引言：

2016年8月6日，由北京美儿脊髓性肌萎缩症关爱中心联合罕见病发展中心（CORD）等单位主办的第一届中国SMA大会在北京成功举办。北京协和医学院的黄尚志教授就SMA产前诊断方面进行了发言。在此，我们把黄教授的发言编辑整理，与大家分享。

会上黄教授首先向大家简要的介绍什么是SMA、SMA有哪些类型、SMA的病因在哪里等基本问题。黄教授解释到SMA是由运动神经元存活基因1（survivalmotor neuron gene 1,SMN1）功能丧失引起的，SMN位于5ql3，有两个反向重复的拷贝，即SMN1（SMNt）和SMN2(SMNc)，其中有8个核苷酸差别。

➤SMA基因突变类型：

● 90%-98%的患者是由于SMN1基因的外显子7纯合缺失（部分还累及外显子8）——SMN1与SMN2发生转换（conversion）

● 除此之外，还有：错义突变，位于SMN1基因密码子262至279之间；微小缺失和重复。

➤SMN基因的功能差别：

● SMN1：20-kb,cDNA1.7kb,多肽294aa；

● 两种SMN基因都可能产生1.7kb的全长转录本，但二者都有选择性剪接，产生小片段的异形体（SMNΔ5和SMNΔ7）。
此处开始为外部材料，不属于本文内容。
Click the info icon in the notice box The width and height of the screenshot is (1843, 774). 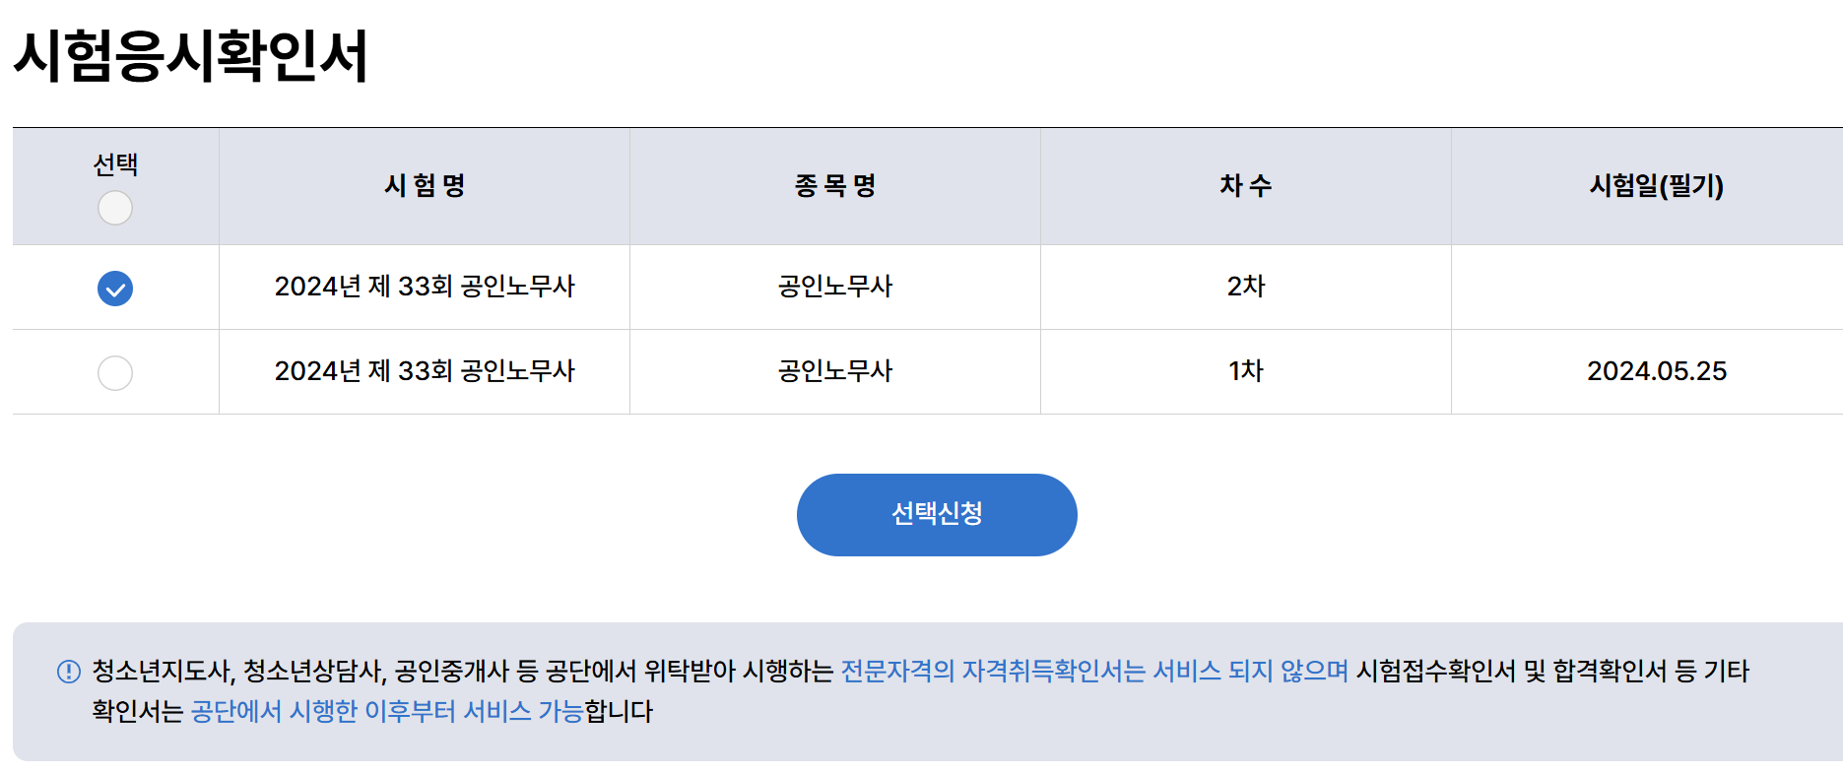[x=69, y=672]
而根据发病年龄和症状轻重程度，SMA在临床上可以分为多种类型：

● SMA 0（建议新增），产前即患病，严重的关节挛缩、双侧面瘫和呼吸障碍；

● SMAⅠ，生后6个月前发病；

● SMAⅡ，生后6-12个月发病；

● SMAⅢ，12个月之后的儿童期；

● SMAⅣ，成年发病。

SMA的临床诊断

SMA基因诊断方法沿革：PCR-SSCP、PCR/RFLP、Real-time PCR、PCR-DHPLC、AS-PCR、MLPA、Sanger 测序。

比如缺失型SMA诊断—PCR/RFLP的检测，黄教授认为这个问题的难点是酶切不彻底，并且他坦言在酶切不彻底的问题上还曾引发一个医疗纠纷，正因如此，使得他放弃了这种方法，以杜绝这样的事件再次发生。
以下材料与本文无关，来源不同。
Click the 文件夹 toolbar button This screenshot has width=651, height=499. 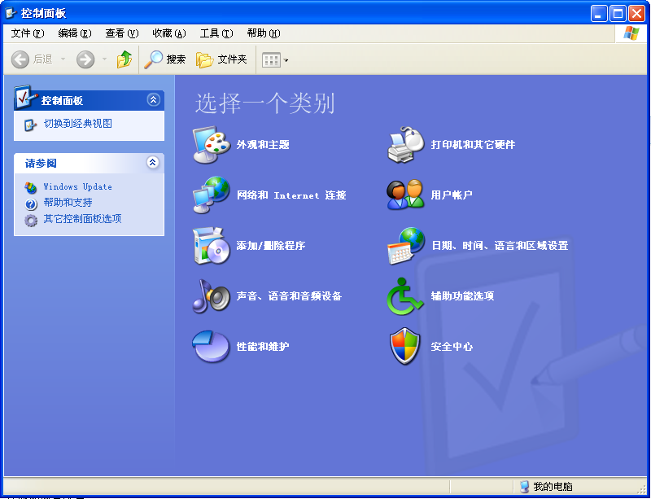(222, 59)
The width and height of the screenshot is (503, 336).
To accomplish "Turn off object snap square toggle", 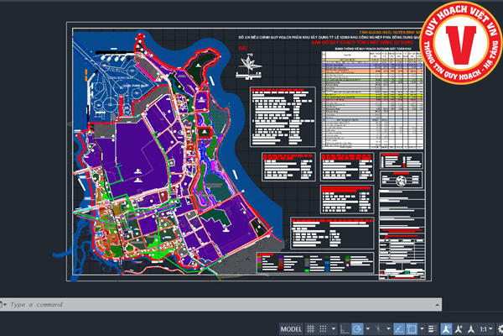I will pyautogui.click(x=411, y=328).
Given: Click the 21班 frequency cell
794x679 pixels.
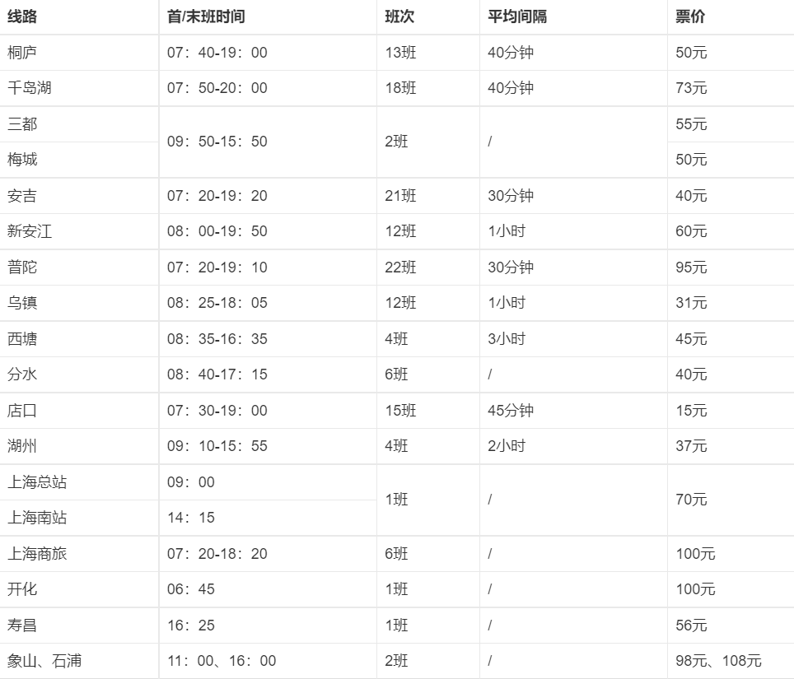Looking at the screenshot, I should coord(401,196).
而在SMN1和SMN2基因定量分析上，他指出独立双重PCR扩增SMN1和SMN2，设立内参照。这是一个线索，不用DHPLC，也可以进行检测。可以从KRIT1这里进行计算，那时候黄教授就想一定有一个办法计算出SMN1和SMN2的拷贝数，所以后来他又换了一种方法。

同时他强调到检测方法是需要改进的，比如优缺点上，Real-time Pcr，定量，仪器设备有要求，一定要有更多的改进，才能够使得它进行定量分析。而MLPA定量比较好，步骤复杂，需要自动分析仪。AS-PCR DHPLC可以定量，但过程比较复杂，仪器昂贵。所有技术的共同点除了SSCP以外，都是AS-PCR。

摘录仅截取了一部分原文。